Problem statement:
Please give the count of lines below with the string "Hart" in them, and no other words.

Record set:

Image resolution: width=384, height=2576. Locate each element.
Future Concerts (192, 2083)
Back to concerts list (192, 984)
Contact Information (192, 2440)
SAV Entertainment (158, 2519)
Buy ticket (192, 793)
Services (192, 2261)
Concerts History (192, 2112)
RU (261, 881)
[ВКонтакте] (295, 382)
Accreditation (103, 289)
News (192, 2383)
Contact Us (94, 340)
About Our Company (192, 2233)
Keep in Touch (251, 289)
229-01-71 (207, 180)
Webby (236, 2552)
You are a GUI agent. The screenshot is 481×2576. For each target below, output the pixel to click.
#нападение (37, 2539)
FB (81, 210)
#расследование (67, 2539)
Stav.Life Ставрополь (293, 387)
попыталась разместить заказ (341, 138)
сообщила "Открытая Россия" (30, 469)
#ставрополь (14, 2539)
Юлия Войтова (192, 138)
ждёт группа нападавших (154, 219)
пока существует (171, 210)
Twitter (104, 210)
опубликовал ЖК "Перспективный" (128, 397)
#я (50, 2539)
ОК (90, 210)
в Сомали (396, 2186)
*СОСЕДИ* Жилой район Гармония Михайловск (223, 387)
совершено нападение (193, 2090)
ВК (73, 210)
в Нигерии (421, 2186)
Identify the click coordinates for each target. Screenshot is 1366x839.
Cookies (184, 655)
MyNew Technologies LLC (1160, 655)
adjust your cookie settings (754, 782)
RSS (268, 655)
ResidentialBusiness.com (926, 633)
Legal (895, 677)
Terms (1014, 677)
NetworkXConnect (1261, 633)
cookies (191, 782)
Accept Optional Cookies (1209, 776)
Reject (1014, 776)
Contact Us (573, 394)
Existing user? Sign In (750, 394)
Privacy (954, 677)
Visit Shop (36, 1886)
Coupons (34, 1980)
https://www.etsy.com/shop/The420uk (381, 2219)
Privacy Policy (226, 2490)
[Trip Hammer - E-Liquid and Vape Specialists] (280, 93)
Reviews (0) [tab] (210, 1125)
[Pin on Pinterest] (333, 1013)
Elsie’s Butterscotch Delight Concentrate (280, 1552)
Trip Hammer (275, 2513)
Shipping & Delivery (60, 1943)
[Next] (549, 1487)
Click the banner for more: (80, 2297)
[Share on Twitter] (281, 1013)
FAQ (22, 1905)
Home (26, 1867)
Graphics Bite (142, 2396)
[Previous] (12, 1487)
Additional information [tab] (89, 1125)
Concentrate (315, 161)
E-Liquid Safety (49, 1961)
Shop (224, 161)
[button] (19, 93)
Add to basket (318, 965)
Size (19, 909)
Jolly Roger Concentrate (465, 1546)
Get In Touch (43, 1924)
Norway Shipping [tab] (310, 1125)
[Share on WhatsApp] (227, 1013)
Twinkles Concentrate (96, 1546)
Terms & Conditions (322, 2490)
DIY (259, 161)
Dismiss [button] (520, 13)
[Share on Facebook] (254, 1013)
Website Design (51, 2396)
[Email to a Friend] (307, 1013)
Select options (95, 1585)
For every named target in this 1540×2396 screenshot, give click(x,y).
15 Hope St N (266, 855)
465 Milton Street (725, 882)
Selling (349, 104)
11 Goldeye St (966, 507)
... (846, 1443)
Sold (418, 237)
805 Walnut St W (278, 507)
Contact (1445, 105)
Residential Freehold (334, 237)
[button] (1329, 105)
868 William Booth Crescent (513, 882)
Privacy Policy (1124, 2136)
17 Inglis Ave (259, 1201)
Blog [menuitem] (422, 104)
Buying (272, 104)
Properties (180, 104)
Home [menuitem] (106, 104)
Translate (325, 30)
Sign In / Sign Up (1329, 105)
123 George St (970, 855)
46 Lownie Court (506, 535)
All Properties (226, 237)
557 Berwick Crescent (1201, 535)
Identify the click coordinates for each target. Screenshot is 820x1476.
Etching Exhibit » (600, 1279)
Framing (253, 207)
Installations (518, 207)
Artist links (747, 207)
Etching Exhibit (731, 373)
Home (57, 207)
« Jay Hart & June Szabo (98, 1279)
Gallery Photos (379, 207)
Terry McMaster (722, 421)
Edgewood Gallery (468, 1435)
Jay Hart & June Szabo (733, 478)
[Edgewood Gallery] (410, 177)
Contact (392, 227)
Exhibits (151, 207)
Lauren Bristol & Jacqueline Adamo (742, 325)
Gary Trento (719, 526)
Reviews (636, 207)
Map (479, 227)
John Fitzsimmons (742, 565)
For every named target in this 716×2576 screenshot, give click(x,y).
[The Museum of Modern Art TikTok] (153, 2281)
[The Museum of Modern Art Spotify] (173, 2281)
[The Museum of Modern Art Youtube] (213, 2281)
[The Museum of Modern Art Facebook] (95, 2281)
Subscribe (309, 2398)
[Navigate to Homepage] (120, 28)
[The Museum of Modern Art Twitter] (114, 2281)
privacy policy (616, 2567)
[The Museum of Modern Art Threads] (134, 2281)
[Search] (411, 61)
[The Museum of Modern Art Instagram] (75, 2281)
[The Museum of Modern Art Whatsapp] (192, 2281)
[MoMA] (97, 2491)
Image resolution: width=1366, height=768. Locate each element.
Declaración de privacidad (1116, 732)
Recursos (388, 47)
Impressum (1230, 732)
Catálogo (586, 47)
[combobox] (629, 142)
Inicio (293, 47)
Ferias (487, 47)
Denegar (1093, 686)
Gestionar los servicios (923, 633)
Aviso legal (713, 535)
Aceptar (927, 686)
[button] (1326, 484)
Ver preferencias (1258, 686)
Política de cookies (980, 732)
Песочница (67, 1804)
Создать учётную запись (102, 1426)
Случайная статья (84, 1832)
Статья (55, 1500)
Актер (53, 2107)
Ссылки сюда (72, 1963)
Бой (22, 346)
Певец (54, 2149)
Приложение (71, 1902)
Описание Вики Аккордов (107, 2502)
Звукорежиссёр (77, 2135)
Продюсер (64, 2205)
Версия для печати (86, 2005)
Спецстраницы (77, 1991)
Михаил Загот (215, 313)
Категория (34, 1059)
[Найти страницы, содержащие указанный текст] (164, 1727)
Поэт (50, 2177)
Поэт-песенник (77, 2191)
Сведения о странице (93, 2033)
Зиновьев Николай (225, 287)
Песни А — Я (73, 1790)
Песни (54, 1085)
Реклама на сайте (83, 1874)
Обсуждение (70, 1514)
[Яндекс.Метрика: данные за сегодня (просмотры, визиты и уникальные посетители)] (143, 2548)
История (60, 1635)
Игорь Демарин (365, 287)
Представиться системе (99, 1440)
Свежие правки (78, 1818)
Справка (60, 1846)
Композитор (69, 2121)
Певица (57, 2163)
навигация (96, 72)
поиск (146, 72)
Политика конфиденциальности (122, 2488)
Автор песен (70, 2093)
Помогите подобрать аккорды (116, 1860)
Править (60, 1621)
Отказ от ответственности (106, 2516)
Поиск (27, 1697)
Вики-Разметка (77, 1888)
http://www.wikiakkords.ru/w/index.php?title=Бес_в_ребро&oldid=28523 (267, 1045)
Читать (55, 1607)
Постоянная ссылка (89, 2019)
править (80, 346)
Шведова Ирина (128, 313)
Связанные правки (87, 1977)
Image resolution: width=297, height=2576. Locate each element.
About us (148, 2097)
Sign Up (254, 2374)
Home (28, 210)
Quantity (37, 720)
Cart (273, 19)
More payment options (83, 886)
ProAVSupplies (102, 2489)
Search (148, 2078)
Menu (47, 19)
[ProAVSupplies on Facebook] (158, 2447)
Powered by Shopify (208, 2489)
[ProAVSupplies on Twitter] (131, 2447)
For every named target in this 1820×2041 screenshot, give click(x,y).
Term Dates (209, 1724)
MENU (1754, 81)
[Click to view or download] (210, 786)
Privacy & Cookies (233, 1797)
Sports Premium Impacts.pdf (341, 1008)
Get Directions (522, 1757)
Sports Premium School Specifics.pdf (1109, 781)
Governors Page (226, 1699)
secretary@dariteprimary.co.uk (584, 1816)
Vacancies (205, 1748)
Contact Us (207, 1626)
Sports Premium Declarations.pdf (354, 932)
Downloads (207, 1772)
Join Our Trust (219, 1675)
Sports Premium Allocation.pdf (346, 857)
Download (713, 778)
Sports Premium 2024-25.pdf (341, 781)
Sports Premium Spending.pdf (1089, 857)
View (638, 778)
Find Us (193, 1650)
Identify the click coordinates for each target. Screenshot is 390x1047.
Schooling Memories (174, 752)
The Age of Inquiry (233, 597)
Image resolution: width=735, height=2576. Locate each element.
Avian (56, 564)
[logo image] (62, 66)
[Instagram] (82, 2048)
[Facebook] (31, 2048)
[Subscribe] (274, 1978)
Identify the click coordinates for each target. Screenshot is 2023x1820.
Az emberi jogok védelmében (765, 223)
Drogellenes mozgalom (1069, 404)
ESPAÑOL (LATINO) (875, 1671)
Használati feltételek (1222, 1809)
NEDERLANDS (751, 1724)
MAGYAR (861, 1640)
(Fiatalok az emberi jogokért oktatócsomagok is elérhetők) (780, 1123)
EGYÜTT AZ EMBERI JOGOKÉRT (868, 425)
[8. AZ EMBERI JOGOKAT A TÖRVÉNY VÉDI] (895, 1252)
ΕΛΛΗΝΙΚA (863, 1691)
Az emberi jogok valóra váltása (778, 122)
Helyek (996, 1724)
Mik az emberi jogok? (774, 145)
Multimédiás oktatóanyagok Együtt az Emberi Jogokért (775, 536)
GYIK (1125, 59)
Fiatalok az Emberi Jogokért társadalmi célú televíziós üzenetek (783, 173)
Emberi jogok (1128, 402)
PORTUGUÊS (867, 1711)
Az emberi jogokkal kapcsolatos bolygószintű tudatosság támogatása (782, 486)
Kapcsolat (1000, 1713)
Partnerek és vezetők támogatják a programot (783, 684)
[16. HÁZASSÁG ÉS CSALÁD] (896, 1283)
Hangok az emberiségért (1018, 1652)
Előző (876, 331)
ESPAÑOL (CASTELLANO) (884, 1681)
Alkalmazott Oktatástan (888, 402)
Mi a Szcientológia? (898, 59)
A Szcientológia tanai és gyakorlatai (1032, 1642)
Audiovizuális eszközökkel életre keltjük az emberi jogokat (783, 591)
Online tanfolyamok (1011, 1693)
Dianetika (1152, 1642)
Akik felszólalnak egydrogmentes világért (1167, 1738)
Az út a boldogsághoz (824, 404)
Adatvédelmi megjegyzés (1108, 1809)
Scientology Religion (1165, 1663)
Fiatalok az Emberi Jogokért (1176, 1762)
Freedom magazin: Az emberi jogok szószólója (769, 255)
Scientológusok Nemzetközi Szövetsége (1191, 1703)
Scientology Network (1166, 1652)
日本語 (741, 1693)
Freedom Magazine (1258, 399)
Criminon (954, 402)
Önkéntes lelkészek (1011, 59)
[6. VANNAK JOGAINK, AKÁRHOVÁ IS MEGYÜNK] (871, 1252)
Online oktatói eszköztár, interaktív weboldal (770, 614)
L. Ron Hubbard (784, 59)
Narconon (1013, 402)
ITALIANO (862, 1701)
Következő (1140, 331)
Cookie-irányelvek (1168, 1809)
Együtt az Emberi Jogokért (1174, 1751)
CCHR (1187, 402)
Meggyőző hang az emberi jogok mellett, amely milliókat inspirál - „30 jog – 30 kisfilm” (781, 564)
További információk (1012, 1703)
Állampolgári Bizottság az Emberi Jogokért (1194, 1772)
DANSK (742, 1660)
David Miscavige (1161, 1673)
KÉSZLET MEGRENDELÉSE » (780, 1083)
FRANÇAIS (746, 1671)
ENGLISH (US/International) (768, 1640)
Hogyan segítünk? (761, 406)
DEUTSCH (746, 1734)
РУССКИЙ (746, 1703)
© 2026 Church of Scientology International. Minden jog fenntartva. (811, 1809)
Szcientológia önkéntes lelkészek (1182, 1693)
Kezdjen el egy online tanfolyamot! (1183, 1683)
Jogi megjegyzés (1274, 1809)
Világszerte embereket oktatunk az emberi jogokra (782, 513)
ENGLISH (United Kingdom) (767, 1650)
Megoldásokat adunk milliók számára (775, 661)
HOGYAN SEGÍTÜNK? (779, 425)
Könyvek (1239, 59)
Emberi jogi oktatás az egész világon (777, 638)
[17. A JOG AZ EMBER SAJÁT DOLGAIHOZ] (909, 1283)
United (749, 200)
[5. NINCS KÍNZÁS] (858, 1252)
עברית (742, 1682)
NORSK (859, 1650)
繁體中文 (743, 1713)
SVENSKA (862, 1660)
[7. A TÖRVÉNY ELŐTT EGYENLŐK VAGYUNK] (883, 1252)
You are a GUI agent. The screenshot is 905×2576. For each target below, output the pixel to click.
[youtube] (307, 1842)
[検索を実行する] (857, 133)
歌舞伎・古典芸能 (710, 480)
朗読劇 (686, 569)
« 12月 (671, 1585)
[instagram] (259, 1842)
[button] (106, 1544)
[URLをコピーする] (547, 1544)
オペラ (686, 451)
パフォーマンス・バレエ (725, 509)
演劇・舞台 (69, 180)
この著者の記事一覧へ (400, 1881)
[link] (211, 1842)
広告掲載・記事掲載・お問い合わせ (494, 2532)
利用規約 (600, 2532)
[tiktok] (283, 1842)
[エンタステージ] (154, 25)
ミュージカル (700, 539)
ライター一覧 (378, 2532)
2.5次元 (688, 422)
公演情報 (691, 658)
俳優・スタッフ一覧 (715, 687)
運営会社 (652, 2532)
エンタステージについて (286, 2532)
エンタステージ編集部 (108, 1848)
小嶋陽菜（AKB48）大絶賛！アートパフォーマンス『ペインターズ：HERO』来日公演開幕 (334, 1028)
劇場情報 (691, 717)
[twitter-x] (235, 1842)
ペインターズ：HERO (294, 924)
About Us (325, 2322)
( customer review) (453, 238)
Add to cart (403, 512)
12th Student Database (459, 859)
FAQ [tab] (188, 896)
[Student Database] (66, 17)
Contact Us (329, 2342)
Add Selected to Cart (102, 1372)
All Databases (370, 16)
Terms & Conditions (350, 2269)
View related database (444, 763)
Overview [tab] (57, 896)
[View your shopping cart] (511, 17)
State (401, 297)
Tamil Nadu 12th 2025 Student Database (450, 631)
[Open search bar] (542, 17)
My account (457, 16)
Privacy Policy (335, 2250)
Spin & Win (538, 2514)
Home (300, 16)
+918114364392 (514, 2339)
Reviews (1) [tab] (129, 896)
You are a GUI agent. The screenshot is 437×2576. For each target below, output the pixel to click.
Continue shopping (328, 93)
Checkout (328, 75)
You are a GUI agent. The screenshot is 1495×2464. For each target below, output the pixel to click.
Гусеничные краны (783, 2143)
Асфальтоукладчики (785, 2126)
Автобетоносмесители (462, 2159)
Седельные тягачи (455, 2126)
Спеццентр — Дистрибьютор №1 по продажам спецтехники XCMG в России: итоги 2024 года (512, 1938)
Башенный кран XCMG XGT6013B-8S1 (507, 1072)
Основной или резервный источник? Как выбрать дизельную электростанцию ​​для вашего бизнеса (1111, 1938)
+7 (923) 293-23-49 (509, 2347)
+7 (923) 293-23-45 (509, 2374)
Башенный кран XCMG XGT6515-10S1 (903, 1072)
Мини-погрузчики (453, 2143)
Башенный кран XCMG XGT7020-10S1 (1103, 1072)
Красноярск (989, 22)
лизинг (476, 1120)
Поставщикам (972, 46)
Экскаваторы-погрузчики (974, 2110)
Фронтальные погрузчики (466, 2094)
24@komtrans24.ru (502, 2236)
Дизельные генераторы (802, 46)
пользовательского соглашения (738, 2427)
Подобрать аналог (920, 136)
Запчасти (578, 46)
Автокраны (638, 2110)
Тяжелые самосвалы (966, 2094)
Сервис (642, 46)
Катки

Task response:
2